In 1850, Offley returned to Hartford as pastor of the Belknap Street Church, working alongside luminaries such as minister James W.C. Pennington and educator Ann Plato. In 1859, he wrote an autobiographical pamphlet recounting his youth up to his conversion. Printed by Case, Lockwood and Company of Hartford, A Narrative of the Life and Labors of the Rev. G. W. Offley, a Colored Man, Local Preacher and Missionary was endorsed by influential white ministers, including Horace Bushnell. Its generally "conciliatory" tone, regional audience (only 1000 copies were printed), and religious overtones made it a "relatively minor slave narrative."

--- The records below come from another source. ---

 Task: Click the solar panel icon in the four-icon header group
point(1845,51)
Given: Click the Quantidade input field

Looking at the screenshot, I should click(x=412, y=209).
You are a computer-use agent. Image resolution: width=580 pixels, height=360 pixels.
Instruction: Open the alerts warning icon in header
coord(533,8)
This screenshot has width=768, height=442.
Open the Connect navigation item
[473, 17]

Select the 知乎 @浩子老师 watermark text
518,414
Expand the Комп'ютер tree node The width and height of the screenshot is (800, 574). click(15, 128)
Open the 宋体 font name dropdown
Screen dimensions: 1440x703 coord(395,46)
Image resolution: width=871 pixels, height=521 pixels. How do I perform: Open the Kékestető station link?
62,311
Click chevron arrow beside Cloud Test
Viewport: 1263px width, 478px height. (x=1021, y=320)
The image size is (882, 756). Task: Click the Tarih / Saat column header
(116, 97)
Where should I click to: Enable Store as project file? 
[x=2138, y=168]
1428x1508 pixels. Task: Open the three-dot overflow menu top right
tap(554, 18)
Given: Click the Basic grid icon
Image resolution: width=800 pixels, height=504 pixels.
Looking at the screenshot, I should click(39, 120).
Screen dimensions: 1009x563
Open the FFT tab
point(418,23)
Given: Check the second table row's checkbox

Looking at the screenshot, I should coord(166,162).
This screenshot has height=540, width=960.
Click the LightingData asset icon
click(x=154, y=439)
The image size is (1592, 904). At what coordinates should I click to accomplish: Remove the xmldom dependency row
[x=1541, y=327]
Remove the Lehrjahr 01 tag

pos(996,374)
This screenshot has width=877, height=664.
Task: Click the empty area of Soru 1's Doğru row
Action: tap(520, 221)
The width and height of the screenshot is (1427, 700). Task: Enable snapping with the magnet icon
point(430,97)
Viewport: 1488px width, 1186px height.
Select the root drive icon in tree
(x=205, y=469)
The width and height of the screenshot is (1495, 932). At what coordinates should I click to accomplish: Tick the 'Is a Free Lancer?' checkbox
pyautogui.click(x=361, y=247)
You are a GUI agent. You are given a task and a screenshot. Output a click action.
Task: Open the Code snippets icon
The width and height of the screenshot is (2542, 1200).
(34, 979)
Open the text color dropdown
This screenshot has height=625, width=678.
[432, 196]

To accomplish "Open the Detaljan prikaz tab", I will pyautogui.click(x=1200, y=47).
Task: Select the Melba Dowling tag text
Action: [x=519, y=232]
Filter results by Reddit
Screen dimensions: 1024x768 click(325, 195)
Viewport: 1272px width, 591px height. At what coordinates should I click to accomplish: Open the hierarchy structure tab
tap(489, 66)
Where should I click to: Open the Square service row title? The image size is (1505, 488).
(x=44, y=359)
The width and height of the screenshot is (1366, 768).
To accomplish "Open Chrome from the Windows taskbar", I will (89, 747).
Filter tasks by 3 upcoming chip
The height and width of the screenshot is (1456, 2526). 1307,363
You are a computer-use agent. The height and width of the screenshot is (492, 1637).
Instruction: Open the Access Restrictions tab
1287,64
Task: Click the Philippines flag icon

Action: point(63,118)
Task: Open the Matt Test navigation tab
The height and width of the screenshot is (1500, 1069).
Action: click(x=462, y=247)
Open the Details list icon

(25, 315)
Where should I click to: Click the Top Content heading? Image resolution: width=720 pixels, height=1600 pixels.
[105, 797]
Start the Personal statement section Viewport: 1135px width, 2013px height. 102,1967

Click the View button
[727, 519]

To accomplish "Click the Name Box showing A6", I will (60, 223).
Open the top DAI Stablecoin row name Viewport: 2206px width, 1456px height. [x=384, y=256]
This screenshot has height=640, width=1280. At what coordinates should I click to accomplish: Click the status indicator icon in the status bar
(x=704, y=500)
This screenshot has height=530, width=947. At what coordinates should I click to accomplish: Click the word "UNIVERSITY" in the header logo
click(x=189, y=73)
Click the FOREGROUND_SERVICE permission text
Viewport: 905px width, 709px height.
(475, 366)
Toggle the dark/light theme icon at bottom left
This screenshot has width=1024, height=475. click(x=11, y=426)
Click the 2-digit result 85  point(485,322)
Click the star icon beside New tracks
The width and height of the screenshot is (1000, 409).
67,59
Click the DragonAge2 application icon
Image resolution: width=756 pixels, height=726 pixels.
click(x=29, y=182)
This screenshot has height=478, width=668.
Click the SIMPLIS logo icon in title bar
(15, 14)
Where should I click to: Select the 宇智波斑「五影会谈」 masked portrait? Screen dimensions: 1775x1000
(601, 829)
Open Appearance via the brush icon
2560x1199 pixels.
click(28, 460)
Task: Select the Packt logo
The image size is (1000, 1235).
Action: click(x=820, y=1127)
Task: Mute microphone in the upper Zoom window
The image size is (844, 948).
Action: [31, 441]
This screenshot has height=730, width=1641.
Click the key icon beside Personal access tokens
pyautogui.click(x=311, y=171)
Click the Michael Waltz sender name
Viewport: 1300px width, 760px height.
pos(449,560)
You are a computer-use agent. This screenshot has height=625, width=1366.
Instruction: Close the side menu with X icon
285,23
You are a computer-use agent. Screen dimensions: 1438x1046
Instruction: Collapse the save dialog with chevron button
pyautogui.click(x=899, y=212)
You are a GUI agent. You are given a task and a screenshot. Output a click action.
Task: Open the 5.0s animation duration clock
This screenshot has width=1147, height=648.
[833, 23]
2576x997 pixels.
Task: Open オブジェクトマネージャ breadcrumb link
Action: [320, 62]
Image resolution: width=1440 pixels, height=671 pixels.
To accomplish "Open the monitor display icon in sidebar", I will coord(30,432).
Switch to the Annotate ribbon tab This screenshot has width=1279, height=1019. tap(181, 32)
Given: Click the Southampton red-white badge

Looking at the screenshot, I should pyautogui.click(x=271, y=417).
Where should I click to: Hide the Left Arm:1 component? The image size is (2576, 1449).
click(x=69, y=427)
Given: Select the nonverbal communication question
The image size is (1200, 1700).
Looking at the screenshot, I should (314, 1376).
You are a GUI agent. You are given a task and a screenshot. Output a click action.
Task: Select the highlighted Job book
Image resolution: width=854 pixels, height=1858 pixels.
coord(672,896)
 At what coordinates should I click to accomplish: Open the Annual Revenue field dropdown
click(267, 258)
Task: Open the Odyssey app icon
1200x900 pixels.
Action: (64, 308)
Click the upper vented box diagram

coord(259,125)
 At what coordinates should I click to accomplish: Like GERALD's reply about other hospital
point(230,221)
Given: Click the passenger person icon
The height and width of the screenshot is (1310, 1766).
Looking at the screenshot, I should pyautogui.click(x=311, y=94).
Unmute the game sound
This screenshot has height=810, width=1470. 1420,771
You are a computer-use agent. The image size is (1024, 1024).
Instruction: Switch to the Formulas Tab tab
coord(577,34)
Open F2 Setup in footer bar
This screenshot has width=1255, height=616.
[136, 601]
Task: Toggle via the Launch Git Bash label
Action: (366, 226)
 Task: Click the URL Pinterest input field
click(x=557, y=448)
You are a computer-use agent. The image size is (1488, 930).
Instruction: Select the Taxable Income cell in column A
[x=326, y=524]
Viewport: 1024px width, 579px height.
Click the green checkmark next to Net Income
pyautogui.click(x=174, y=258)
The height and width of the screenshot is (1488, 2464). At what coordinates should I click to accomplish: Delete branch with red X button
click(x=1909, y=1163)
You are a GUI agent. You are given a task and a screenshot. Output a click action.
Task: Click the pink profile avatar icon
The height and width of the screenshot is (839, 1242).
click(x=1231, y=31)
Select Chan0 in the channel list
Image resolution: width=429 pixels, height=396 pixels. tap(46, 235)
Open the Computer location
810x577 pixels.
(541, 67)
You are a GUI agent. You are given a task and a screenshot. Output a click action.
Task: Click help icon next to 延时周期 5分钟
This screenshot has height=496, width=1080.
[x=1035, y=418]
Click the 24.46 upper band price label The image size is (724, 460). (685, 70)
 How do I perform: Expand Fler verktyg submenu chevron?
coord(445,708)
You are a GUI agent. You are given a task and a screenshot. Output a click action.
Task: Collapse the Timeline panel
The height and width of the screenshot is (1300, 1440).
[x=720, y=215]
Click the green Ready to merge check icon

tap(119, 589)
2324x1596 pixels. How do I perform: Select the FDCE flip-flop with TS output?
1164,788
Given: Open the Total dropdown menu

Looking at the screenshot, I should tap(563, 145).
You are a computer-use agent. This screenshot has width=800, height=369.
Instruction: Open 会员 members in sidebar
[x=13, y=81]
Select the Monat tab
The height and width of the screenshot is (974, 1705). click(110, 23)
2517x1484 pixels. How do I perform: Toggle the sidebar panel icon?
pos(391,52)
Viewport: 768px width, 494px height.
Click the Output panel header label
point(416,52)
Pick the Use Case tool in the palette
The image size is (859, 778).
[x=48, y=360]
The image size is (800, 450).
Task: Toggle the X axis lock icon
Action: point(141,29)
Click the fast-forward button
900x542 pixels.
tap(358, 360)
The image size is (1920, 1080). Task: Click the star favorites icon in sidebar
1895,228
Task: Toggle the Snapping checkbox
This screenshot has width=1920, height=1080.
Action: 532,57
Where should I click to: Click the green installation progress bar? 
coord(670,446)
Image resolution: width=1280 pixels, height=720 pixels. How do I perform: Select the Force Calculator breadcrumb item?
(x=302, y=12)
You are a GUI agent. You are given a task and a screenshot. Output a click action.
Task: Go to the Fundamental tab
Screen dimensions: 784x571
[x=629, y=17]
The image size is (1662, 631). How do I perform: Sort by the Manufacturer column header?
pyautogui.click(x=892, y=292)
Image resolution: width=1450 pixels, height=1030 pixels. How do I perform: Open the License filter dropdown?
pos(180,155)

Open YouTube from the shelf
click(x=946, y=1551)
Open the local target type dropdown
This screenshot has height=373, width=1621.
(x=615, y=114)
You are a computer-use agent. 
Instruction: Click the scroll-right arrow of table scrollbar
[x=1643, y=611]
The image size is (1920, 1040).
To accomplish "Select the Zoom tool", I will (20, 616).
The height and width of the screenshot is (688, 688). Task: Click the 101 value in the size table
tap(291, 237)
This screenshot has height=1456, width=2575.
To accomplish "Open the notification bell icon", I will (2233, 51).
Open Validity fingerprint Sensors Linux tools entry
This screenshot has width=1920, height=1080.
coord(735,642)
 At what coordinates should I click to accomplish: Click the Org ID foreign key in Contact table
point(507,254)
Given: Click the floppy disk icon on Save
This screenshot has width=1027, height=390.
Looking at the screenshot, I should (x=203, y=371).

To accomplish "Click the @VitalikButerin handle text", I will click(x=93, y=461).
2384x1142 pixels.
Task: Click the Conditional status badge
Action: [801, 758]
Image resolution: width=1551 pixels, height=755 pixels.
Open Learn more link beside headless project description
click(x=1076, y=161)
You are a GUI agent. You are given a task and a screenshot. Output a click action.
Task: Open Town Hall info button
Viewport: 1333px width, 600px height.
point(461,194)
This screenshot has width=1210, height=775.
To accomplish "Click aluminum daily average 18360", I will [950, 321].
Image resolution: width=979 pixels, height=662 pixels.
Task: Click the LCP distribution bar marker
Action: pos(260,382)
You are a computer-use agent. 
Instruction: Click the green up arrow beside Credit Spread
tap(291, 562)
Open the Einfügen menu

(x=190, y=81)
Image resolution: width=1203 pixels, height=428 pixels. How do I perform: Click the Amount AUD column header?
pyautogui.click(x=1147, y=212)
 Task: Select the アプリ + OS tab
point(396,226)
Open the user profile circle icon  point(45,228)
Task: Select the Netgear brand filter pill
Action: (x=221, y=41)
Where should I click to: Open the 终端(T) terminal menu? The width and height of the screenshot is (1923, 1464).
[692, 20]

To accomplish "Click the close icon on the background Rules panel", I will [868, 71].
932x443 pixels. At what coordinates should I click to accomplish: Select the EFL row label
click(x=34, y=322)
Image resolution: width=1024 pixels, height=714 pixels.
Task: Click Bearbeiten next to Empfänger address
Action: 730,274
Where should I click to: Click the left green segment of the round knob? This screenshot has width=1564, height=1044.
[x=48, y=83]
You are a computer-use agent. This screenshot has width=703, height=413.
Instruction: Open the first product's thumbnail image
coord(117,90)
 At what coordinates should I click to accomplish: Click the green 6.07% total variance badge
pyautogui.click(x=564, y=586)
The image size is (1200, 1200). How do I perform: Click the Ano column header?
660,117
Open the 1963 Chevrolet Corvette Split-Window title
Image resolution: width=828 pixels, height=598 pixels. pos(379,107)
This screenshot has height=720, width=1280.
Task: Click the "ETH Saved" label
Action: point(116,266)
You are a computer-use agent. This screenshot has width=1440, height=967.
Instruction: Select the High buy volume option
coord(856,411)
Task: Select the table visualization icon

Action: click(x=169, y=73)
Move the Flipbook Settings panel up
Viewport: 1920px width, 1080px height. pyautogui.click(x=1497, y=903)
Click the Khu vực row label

In 1866, Offley was recorded as soliciting donations from the New England black community to fund church missionary work among the freedman in the border states. In 1867, Offley moved to New Bedford, Massachusetts, where he authored and published a short religious treatise entitled "God's Immutable Declaration of His Own Moral and Assumed Natural Image and Likeness in Man" (1875). Offley lived quietly on his farm for the rest of his life, dying on March 22, 1896. He was buried in Oak Grove Cemetery.

== Personal life ==
Offley married twice while living in Connecticut. In 1837, he married his first wife, Ann Offley, who died in the 1850s. He married Elizabeth Offley (born 1840) by 1860 according to census records. Little is known about either of his wives, and he had no known biological children. He did adopt one daughter, Adelaide Brown (1857–1927), whose mother was a Nipmuc.